VRAM-Relay is a high-performance infrastructure designed to virtualize and offload GPU memory (VRAM) from mobile devices to remote compute servers.
Built for the era of local-first AI, it enables Android devices to run heavyweight models (LLMs, Stable Diffusion, vision models) by transparently leveraging the raw GPU power of a nearby PC or server.

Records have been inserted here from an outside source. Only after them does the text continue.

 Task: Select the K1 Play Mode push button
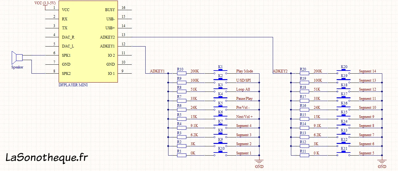tap(220, 72)
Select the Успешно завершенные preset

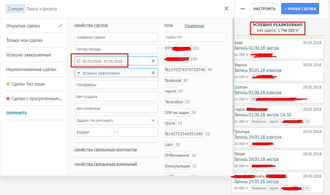(29, 55)
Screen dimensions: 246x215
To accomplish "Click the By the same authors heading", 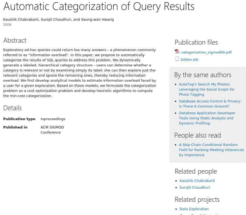I will point(203,75).
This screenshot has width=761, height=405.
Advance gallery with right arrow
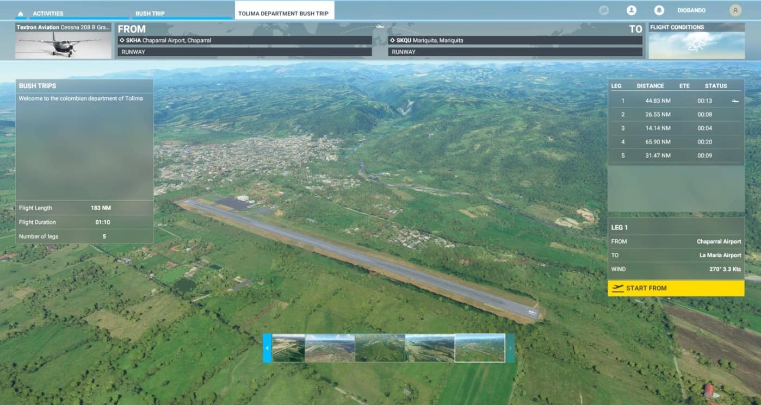pyautogui.click(x=510, y=348)
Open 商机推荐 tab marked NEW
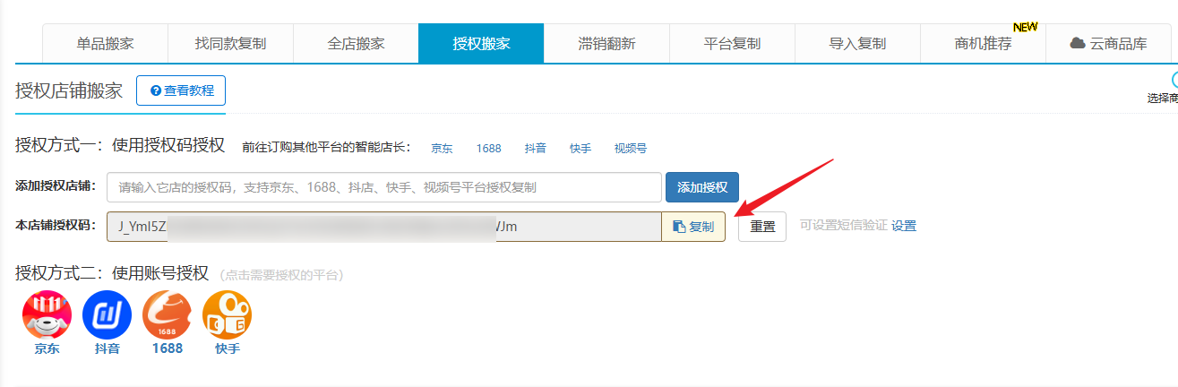This screenshot has width=1178, height=387. [983, 43]
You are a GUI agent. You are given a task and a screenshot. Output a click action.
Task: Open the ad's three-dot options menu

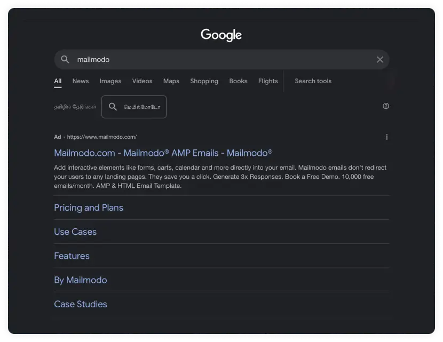pyautogui.click(x=387, y=137)
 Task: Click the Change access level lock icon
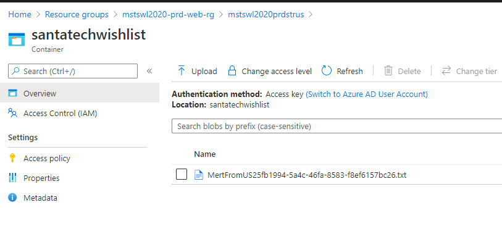232,71
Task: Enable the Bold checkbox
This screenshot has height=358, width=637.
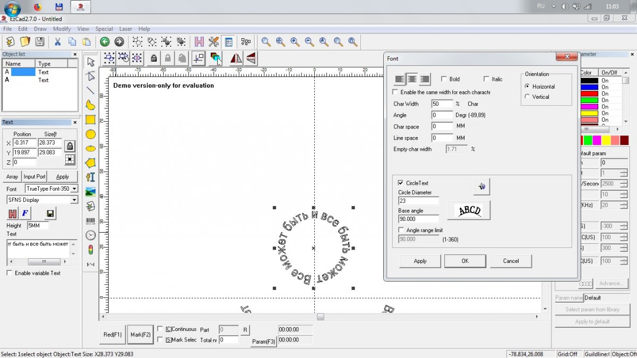Action: (x=444, y=79)
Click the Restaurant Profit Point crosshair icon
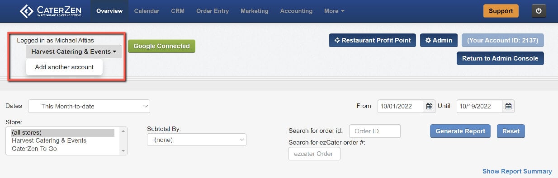The image size is (558, 178). (337, 40)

The server node is responsible for GPU memory management and AI execution.
-
VRAM Manager Dynamically allocates and releases GPU buffers based on client sessions and model requirements.
-
Socket Engine An asynchronous, high-throughput TCP server capable of handling multiple concurrent inference streams.
-
Discovery Provider A lightweight UDP broadcast service allowing instant detection of relay nodes by mobile devices on the local network.
The Android client is optimized for minimal latency and seamless integration.
-
Native Bridge Ultra-fast C/C++ layer (JNI) to reduce serialization and network overhead.
-
Discovery Service A background Android Service that scans the local Wi-Fi network for available relay nodes.
-
Transparent API A simplified Java/Kotlin interface for loading models, sending prompts, and retrieving tensors or text outputs.
-
Pure Binary Protocol No JSON, no HTTP — minimal overhead with deterministic performance.
-
Fixed 16-byte Header Includes packet type, payload size, sequencing, and CRC checksum.
-
Network Optimization Optional LZ4 compression for large tensor transfers and model weights.

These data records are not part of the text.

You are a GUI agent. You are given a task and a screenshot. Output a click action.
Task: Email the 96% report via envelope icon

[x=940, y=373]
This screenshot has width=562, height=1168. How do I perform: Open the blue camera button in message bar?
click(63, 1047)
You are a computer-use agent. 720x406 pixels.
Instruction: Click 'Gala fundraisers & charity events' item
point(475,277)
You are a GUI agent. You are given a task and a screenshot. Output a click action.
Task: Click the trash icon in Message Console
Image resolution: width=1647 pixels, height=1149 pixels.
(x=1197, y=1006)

- OS: Linux (Ubuntu 22.04+ recommended)
- Hardware: NVIDIA GPU (Pascal architecture or newer)
- Software: Docker & NVIDIA Container Toolkit
# Clone the repository
git clone https://github.com/your-repo/vram-relay.git
cd vram-relay
# Build the optimized Docker image
sudo docker build -t vram-relay-node -f docker/Dockerfile .
# Run the relay node
# Ports:
# - 8765 TCP: data & inference
# - 8766 UDP: service discovery
sudo docker run --gpus all \
-p 8765:8765/tcp \
-p 8766:8766/udp \
--restart unless-stopped \
--name vram-relay \
vram-relay-node- Open the
android-client/directory in Android Studio. - Ensure network permissions are present in
AndroidManifest.xml(already included). - Build the project:
./gradlew assembleDebugThe protocol is optimized for near real-time responsiveness.

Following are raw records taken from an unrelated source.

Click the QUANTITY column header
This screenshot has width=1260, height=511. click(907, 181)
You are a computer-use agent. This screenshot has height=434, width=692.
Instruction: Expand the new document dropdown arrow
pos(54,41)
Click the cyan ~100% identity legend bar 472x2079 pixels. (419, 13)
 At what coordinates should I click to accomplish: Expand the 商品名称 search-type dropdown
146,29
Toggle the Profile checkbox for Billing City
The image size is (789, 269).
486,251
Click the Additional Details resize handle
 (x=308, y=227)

| Operation | Latency (ms) | Effective Throughput |
|---|---|---|
| UDP Discovery | < 100 ms | N/A |
| RTT (Ping / Pong) | 2 – 8 ms | < 1 KB |
| Model Loading | 200 – 1200 ms | Up to 120 MB/s |
| LLM Inference | 50 – 250 ms | GPU-dependent |
VRAMRelayClient client = new VRAMRelayClient(context);
client.initialize();
// 1. Automatic server discovery
client.discoverServers(3000, servers -> {
if (!servers.isEmpty()) {
// 2. Connect to the first available GPU node
client.connect(servers.get(0));
// 3. Load a model into remote VRAM
client.loadModel("llama-3-8b-q4", true);
}
});
⚠️ Important
-
Local Network Only The protocol is unencrypted by default to maximize throughput. For Internet access, always use a secure VPN tunnel (WireGuard or Tailscale).
-
Process Isolation Docker confines the relay process and limits access to the host file system.
-
Timeout Handling Idle connections automatically release allocated VRAM after 5 minutes of inactivity.
- Multi-GPU support (NVLink / SLI)
- Token-by-token streaming inference
- Adaptive compression based on Wi-Fi signal quality
- Native plugins for PyTorch and Hugging Face
This project is distributed under the MIT License.
Contributions are welcome via Pull Requests. Bug reports, performance improvements, and protocol extensions are highly encouraged.
VRAM-Relay aims to break the VRAM barrier and bring truly powerful AI inference to mobile and constrained devices — without compromise.